• Tasks and exercises:
• a. Echo the passage of the Iron Mountain Form 8-K filing that starts at the words "o            Soliciting material" and ends after "(17 CFR 240.13e-4(c))", character for character.
• b. Duplicate every line of the records exactly, keeping their order.
-- Start Source excerpt --
UNITED STATES
SECURITIES AND EXCHANGE COMMISSION

WASHINGTON, DC  20549

 

FORM 8-K

 

CURRENT REPORT PURSUANT
TO SECTION 13 OR 15(d) OF THE
SECURITIES EXCHANGE ACT OF 1934

 

Date of report (Date of earliest event reported): May 27, 2016

 

IRON MOUNTAIN INCORPORATED

(Exact Name of Registrant as Specified in Its Charter)

 

Delaware

(State or Other Jurisdiction of Incorporation)

 

1-13045

 

23-2588479

(Commission File Number)

 

(IRS Employer Identification No.)

 

One Federal Street, Boston, Massachusetts

 

02110

(Address of Principal Executive Offices)

 

(Zip Code)

 

(617) 535-4766

(Registrant’s Telephone Number, Including Area Code)

 

Check the appropriate box below if the Form 8-K filing is intended to simultaneously satisfy the filing obligation of the registrant under any of the following provisions:

 

o            Written communications pursuant to Rule 425 under the Securities Act (17 CFR 230.425)

 

o            Soliciting material pursuant to Rule 14a-12 under the Exchange Act (17 CFR 240.14a-12)

 

o            Pre-commencement communications pursuant to Rule 14d-2(b) under the Exchange Act (17 CFR 240.14d-2(b))

 

o            Pre-commencement communications pursuant to Rule 13e-4(c) under the Exchange Act (17 CFR 240.13e-4(c))

 

 

 



 

Item 1.01.                                        Entry into a Material Definitive Agreement.
-- End Source excerpt --
-- Start Record excerpts --
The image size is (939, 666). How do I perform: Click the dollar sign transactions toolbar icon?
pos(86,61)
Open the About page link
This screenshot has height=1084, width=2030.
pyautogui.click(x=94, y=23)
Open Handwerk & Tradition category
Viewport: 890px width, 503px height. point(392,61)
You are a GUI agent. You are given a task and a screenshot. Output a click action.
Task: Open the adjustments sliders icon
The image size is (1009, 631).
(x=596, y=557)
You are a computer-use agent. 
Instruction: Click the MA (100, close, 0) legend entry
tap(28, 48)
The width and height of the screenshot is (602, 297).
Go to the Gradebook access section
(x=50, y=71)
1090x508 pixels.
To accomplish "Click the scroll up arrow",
-- End Record excerpts --
• Answers to the exercises:
• a.
o            Soliciting material pursuant to Rule 14a-12 under the Exchange Act (17 CFR 240.14a-12)

 

o            Pre-commencement communications pursuant to Rule 14d-2(b) under the Exchange Act (17 CFR 240.14d-2(b))

 

o            Pre-commencement communications pursuant to Rule 13e-4(c) under the Exchange Act (17 CFR 240.13e-4(c))

• b.
The image size is (939, 666). How do I perform: Click the dollar sign transactions toolbar icon?
pos(86,61)
Open the About page link
This screenshot has height=1084, width=2030.
pyautogui.click(x=94, y=23)
Open Handwerk & Tradition category
Viewport: 890px width, 503px height. point(392,61)
You are a GUI agent. You are given a task and a screenshot. Output a click action.
Task: Open the adjustments sliders icon
The image size is (1009, 631).
(x=596, y=557)
You are a computer-use agent. 
Instruction: Click the MA (100, close, 0) legend entry
tap(28, 48)
The width and height of the screenshot is (602, 297).
Go to the Gradebook access section
(x=50, y=71)
1090x508 pixels.
To accomplish "Click the scroll up arrow",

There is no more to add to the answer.